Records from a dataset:
- - -
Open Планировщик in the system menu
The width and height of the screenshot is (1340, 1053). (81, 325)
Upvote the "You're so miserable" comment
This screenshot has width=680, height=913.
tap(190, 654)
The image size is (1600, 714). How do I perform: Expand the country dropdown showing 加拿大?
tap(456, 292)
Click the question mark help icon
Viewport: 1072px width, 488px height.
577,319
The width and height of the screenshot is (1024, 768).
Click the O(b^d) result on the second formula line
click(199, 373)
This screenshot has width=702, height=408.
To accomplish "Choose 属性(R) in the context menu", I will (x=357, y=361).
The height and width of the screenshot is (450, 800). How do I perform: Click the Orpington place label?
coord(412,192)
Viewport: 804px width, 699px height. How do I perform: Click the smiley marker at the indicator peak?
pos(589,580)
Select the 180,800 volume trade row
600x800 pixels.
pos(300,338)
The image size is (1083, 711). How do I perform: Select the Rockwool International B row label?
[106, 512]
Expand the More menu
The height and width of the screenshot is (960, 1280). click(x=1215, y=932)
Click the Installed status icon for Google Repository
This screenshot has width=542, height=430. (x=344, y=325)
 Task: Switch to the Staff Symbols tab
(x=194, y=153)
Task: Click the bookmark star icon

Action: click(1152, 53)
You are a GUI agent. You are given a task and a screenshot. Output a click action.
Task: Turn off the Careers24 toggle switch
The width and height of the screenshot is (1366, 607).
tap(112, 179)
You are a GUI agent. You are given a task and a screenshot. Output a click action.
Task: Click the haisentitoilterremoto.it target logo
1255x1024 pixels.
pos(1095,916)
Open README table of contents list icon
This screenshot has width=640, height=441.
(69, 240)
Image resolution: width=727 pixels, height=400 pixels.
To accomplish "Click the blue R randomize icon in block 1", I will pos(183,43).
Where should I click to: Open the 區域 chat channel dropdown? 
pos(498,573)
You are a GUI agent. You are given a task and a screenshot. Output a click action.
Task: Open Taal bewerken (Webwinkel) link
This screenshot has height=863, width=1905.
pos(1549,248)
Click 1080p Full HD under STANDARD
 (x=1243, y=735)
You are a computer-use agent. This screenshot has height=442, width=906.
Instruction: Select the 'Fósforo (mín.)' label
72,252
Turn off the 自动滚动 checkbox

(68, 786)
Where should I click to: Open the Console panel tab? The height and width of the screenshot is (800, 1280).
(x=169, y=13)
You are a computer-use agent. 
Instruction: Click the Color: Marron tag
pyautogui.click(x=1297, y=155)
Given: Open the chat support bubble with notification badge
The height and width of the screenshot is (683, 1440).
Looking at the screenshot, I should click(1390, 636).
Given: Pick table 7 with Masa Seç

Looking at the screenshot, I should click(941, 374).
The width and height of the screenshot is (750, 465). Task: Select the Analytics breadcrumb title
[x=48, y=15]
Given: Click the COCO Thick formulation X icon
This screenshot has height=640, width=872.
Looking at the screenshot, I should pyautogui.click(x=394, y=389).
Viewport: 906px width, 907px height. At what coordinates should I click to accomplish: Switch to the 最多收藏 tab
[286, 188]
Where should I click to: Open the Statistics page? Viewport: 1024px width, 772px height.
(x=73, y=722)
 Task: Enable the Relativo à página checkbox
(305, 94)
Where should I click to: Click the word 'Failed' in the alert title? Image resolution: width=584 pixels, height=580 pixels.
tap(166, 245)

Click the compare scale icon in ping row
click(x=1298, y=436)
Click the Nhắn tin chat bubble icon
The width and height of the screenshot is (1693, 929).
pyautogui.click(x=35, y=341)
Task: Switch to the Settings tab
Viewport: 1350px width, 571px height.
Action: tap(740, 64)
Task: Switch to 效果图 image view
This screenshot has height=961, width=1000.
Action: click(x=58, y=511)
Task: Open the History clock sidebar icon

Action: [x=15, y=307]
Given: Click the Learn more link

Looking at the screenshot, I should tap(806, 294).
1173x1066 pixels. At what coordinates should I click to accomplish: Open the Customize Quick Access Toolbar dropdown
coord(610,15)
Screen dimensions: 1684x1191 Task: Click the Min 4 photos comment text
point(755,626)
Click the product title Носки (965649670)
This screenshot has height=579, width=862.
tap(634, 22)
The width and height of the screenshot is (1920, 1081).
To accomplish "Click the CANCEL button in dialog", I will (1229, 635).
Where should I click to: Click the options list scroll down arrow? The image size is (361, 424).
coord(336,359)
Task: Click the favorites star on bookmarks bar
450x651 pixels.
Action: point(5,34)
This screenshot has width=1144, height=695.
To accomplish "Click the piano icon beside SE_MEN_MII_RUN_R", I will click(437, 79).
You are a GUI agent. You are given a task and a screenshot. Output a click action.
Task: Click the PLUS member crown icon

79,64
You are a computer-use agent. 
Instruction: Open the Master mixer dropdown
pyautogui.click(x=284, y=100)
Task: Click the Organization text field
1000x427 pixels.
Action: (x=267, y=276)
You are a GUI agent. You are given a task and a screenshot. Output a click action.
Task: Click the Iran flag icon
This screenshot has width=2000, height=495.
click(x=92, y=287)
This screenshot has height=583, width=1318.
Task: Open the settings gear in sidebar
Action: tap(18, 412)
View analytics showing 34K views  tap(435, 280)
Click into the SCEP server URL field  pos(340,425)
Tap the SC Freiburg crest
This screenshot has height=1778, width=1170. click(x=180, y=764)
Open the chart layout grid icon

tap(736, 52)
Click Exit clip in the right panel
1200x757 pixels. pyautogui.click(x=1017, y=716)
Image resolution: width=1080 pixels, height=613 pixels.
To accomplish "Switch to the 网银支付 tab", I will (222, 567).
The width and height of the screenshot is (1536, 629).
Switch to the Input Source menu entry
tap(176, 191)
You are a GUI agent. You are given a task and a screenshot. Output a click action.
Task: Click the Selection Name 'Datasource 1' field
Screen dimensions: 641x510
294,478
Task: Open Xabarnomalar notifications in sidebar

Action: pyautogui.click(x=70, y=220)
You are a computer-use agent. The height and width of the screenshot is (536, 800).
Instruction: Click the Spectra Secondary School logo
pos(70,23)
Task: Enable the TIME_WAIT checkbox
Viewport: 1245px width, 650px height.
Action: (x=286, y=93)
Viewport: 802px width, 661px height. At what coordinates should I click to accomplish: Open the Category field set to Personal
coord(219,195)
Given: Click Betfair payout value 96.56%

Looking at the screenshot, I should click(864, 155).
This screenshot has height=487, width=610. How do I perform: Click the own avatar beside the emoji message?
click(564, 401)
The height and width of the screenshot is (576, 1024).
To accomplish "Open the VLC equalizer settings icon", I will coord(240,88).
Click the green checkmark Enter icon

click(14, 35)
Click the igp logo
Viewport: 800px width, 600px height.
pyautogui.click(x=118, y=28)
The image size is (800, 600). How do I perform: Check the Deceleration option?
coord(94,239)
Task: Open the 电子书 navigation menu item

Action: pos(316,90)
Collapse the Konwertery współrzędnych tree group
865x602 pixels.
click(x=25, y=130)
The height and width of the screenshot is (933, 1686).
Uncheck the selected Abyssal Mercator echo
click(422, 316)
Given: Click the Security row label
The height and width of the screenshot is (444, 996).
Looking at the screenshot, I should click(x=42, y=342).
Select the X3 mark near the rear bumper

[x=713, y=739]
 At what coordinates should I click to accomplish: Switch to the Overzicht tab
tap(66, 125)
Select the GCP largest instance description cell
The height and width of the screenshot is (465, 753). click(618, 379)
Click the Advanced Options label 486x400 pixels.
- - -
■ **Exercise instructions**
Repeat all of the records above exactly as they appear.

■ **Answer for the task**
Open Планировщик in the system menu
The width and height of the screenshot is (1340, 1053). (81, 325)
Upvote the "You're so miserable" comment
This screenshot has width=680, height=913.
tap(190, 654)
The image size is (1600, 714). How do I perform: Expand the country dropdown showing 加拿大?
tap(456, 292)
Click the question mark help icon
Viewport: 1072px width, 488px height.
577,319
The width and height of the screenshot is (1024, 768).
Click the O(b^d) result on the second formula line
click(199, 373)
This screenshot has width=702, height=408.
To accomplish "Choose 属性(R) in the context menu", I will (x=357, y=361).
The height and width of the screenshot is (450, 800). How do I perform: Click the Orpington place label?
coord(412,192)
Viewport: 804px width, 699px height. How do I perform: Click the smiley marker at the indicator peak?
pos(589,580)
Select the 180,800 volume trade row
600x800 pixels.
pos(300,338)
The image size is (1083, 711). How do I perform: Select the Rockwool International B row label?
[106, 512]
Expand the More menu
The height and width of the screenshot is (960, 1280). click(x=1215, y=932)
Click the Installed status icon for Google Repository
This screenshot has width=542, height=430. (x=344, y=325)
 Task: Switch to the Staff Symbols tab
(x=194, y=153)
Task: Click the bookmark star icon

Action: click(1152, 53)
You are a GUI agent. You are given a task and a screenshot. Output a click action.
Task: Turn off the Careers24 toggle switch
The width and height of the screenshot is (1366, 607).
tap(112, 179)
You are a GUI agent. You are given a task and a screenshot. Output a click action.
Task: Click the haisentitoilterremoto.it target logo
1255x1024 pixels.
pos(1095,916)
Open README table of contents list icon
This screenshot has width=640, height=441.
(69, 240)
Image resolution: width=727 pixels, height=400 pixels.
To accomplish "Click the blue R randomize icon in block 1", I will pos(183,43).
Where should I click to: Open the 區域 chat channel dropdown? 
pos(498,573)
You are a GUI agent. You are given a task and a screenshot. Output a click action.
Task: Open Taal bewerken (Webwinkel) link
This screenshot has height=863, width=1905.
pos(1549,248)
Click 1080p Full HD under STANDARD
 (x=1243, y=735)
You are a computer-use agent. This screenshot has height=442, width=906.
Instruction: Select the 'Fósforo (mín.)' label
72,252
Turn off the 自动滚动 checkbox

(68, 786)
Where should I click to: Open the Console panel tab? The height and width of the screenshot is (800, 1280).
(x=169, y=13)
You are a computer-use agent. 
Instruction: Click the Color: Marron tag
pyautogui.click(x=1297, y=155)
Given: Open the chat support bubble with notification badge
The height and width of the screenshot is (683, 1440).
Looking at the screenshot, I should click(1390, 636).
Given: Pick table 7 with Masa Seç

Looking at the screenshot, I should click(941, 374).
The width and height of the screenshot is (750, 465). Task: Select the Analytics breadcrumb title
[x=48, y=15]
Given: Click the COCO Thick formulation X icon
This screenshot has height=640, width=872.
Looking at the screenshot, I should pyautogui.click(x=394, y=389).
Viewport: 906px width, 907px height. At what coordinates should I click to accomplish: Switch to the 最多收藏 tab
[286, 188]
Where should I click to: Open the Statistics page? Viewport: 1024px width, 772px height.
(x=73, y=722)
 Task: Enable the Relativo à página checkbox
(305, 94)
Where should I click to: Click the word 'Failed' in the alert title? Image resolution: width=584 pixels, height=580 pixels.
tap(166, 245)

Click the compare scale icon in ping row
click(x=1298, y=436)
Click the Nhắn tin chat bubble icon
The width and height of the screenshot is (1693, 929).
pyautogui.click(x=35, y=341)
Task: Switch to the Settings tab
Viewport: 1350px width, 571px height.
Action: tap(740, 64)
Task: Switch to 效果图 image view
This screenshot has height=961, width=1000.
Action: click(x=58, y=511)
Task: Open the History clock sidebar icon

Action: [x=15, y=307]
Given: Click the Learn more link

Looking at the screenshot, I should tap(806, 294).
1173x1066 pixels. At what coordinates should I click to accomplish: Open the Customize Quick Access Toolbar dropdown
coord(610,15)
Screen dimensions: 1684x1191 Task: Click the Min 4 photos comment text
point(755,626)
Click the product title Носки (965649670)
This screenshot has height=579, width=862.
tap(634, 22)
The width and height of the screenshot is (1920, 1081).
To accomplish "Click the CANCEL button in dialog", I will (1229, 635).
Where should I click to: Click the options list scroll down arrow? The image size is (361, 424).
coord(336,359)
Task: Click the favorites star on bookmarks bar
450x651 pixels.
Action: point(5,34)
This screenshot has width=1144, height=695.
To accomplish "Click the piano icon beside SE_MEN_MII_RUN_R", I will click(437, 79).
You are a GUI agent. You are given a task and a screenshot. Output a click action.
Task: Click the PLUS member crown icon

79,64
You are a computer-use agent. 
Instruction: Open the Master mixer dropdown
pyautogui.click(x=284, y=100)
Task: Click the Organization text field
1000x427 pixels.
Action: (x=267, y=276)
You are a GUI agent. You are given a task and a screenshot. Output a click action.
Task: Click the Iran flag icon
This screenshot has width=2000, height=495.
click(x=92, y=287)
This screenshot has height=583, width=1318.
Task: Open the settings gear in sidebar
Action: tap(18, 412)
View analytics showing 34K views  tap(435, 280)
Click into the SCEP server URL field  pos(340,425)
Tap the SC Freiburg crest
This screenshot has height=1778, width=1170. click(x=180, y=764)
Open the chart layout grid icon

tap(736, 52)
Click Exit clip in the right panel
1200x757 pixels. pyautogui.click(x=1017, y=716)
Image resolution: width=1080 pixels, height=613 pixels.
To accomplish "Switch to the 网银支付 tab", I will (222, 567).
The width and height of the screenshot is (1536, 629).
Switch to the Input Source menu entry
tap(176, 191)
You are a GUI agent. You are given a task and a screenshot. Output a click action.
Task: Click the Selection Name 'Datasource 1' field
Screen dimensions: 641x510
294,478
Task: Open Xabarnomalar notifications in sidebar

Action: pyautogui.click(x=70, y=220)
You are a computer-use agent. The height and width of the screenshot is (536, 800).
Instruction: Click the Spectra Secondary School logo
pos(70,23)
Task: Enable the TIME_WAIT checkbox
Viewport: 1245px width, 650px height.
Action: (x=286, y=93)
Viewport: 802px width, 661px height. At what coordinates should I click to accomplish: Open the Category field set to Personal
coord(219,195)
Given: Click Betfair payout value 96.56%

Looking at the screenshot, I should click(864, 155).
This screenshot has height=487, width=610. How do I perform: Click the own avatar beside the emoji message?
click(564, 401)
The height and width of the screenshot is (576, 1024).
To accomplish "Open the VLC equalizer settings icon", I will coord(240,88).
Click the green checkmark Enter icon

click(14, 35)
Click the igp logo
Viewport: 800px width, 600px height.
pyautogui.click(x=118, y=28)
The image size is (800, 600). How do I perform: Check the Deceleration option?
coord(94,239)
Task: Open the 电子书 navigation menu item

Action: pos(316,90)
Collapse the Konwertery współrzędnych tree group
865x602 pixels.
click(x=25, y=130)
The height and width of the screenshot is (933, 1686).
Uncheck the selected Abyssal Mercator echo
click(422, 316)
Given: Click the Security row label
The height and width of the screenshot is (444, 996).
Looking at the screenshot, I should click(x=42, y=342).
Select the X3 mark near the rear bumper

[x=713, y=739]
 At what coordinates should I click to accomplish: Switch to the Overzicht tab
tap(66, 125)
Select the GCP largest instance description cell
The height and width of the screenshot is (465, 753). click(618, 379)
Click the Advanced Options label 486x400 pixels.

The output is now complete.